(Data entries)

+===+

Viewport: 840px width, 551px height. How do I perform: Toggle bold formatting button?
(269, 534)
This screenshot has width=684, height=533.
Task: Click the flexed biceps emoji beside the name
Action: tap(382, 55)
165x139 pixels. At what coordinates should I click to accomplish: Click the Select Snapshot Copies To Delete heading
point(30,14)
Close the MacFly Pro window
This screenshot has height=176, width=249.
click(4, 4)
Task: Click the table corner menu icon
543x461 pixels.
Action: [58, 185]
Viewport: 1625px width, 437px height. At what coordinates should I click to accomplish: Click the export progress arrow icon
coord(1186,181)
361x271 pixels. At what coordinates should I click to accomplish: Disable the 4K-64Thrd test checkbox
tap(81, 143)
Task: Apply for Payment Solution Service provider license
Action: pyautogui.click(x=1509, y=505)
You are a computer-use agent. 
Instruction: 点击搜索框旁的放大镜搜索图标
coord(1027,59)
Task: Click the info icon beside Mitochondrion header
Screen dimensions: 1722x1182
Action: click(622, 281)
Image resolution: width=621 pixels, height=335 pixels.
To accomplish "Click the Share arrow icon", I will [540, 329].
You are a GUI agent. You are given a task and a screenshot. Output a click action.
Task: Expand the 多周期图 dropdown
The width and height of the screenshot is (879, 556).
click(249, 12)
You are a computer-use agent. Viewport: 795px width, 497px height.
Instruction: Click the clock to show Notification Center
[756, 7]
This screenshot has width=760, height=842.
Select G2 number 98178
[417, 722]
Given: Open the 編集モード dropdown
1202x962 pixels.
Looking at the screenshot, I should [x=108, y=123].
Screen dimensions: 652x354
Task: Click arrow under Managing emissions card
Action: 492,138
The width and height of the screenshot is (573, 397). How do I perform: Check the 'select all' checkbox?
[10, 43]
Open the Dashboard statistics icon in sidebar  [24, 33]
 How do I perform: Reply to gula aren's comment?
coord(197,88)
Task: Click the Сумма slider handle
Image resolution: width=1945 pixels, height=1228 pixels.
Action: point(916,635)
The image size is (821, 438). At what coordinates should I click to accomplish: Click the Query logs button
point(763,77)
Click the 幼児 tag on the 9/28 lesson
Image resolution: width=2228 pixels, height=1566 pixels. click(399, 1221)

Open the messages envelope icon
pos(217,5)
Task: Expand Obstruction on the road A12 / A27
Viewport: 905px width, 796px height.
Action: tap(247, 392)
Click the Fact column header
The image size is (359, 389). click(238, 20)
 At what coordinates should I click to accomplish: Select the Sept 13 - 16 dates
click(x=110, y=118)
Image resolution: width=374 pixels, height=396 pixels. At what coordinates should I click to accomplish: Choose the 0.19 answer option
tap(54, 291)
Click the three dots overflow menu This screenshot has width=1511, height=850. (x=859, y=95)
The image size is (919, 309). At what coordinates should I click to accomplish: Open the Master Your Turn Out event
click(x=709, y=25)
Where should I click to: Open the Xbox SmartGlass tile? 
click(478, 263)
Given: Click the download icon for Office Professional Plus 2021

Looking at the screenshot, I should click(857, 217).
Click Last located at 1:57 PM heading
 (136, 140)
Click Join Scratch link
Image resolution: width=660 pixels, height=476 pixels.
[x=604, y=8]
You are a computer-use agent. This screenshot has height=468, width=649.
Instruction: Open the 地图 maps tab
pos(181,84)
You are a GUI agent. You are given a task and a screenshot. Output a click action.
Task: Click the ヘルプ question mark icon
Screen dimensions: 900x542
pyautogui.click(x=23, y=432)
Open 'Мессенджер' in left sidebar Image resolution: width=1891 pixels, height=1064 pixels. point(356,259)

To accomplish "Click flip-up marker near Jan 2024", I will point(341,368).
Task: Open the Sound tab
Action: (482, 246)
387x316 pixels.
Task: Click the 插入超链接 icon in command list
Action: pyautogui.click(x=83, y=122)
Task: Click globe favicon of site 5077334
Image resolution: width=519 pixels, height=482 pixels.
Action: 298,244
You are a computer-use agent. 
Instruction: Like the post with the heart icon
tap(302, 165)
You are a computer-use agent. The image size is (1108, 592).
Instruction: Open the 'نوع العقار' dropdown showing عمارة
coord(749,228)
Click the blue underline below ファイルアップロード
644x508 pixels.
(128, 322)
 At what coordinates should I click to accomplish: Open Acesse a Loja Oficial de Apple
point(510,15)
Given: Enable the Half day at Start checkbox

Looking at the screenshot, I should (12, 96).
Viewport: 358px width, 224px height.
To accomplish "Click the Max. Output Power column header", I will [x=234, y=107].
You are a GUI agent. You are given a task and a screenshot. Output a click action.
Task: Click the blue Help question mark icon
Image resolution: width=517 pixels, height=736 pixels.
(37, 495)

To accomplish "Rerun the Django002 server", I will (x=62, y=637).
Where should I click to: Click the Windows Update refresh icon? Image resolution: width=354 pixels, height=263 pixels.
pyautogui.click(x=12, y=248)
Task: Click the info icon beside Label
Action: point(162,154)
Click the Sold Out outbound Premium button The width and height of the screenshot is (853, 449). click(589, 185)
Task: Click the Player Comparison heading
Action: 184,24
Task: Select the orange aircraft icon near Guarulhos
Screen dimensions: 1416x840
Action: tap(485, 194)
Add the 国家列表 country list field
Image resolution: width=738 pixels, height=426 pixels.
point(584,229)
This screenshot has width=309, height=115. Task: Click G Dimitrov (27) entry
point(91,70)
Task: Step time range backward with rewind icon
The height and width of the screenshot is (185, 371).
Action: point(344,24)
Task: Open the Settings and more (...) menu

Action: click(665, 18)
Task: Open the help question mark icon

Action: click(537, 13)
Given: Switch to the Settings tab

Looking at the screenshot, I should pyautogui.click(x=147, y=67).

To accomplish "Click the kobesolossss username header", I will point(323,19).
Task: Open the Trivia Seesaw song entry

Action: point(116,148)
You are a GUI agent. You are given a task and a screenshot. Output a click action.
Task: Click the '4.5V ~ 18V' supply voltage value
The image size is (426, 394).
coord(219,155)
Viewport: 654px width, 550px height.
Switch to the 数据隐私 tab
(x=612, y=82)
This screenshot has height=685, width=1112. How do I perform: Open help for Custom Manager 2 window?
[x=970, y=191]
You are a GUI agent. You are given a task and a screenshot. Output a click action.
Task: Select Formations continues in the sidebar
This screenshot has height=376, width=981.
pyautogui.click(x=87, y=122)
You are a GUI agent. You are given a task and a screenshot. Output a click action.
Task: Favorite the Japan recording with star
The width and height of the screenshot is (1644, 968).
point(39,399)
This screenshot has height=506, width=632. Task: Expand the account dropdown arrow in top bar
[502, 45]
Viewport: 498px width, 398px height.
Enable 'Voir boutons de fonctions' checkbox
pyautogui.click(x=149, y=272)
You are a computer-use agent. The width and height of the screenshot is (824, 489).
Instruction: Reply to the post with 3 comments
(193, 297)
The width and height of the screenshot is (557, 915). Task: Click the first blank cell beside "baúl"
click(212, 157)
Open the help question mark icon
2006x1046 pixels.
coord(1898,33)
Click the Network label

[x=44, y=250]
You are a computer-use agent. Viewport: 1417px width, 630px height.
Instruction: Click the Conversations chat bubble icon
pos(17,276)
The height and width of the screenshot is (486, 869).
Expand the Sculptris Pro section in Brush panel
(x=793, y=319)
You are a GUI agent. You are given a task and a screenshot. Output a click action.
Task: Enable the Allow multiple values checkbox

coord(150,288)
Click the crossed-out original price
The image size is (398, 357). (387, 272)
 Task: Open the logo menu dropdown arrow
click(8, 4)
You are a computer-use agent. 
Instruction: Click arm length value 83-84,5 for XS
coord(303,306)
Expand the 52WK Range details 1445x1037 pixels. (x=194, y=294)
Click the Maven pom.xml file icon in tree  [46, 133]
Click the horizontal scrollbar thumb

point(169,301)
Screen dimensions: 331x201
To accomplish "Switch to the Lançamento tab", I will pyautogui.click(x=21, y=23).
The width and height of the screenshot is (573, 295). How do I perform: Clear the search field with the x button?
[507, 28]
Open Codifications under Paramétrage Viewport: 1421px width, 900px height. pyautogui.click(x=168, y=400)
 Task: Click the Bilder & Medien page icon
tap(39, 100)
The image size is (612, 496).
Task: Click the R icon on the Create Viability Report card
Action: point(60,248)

+===+

PROBLEM: Copy the data entries verbatim from their first line through the line containing "coord(1027,59)", including both of those lines.

SOLUTION TO THE PROBLEM:
Viewport: 840px width, 551px height. How do I perform: Toggle bold formatting button?
(269, 534)
This screenshot has width=684, height=533.
Task: Click the flexed biceps emoji beside the name
Action: tap(382, 55)
165x139 pixels. At what coordinates should I click to accomplish: Click the Select Snapshot Copies To Delete heading
point(30,14)
Close the MacFly Pro window
This screenshot has height=176, width=249.
click(4, 4)
Task: Click the table corner menu icon
543x461 pixels.
Action: [58, 185]
Viewport: 1625px width, 437px height. At what coordinates should I click to accomplish: Click the export progress arrow icon
coord(1186,181)
361x271 pixels. At what coordinates should I click to accomplish: Disable the 4K-64Thrd test checkbox
tap(81, 143)
Task: Apply for Payment Solution Service provider license
Action: pyautogui.click(x=1509, y=505)
You are a computer-use agent. 
Instruction: 点击搜索框旁的放大镜搜索图标
coord(1027,59)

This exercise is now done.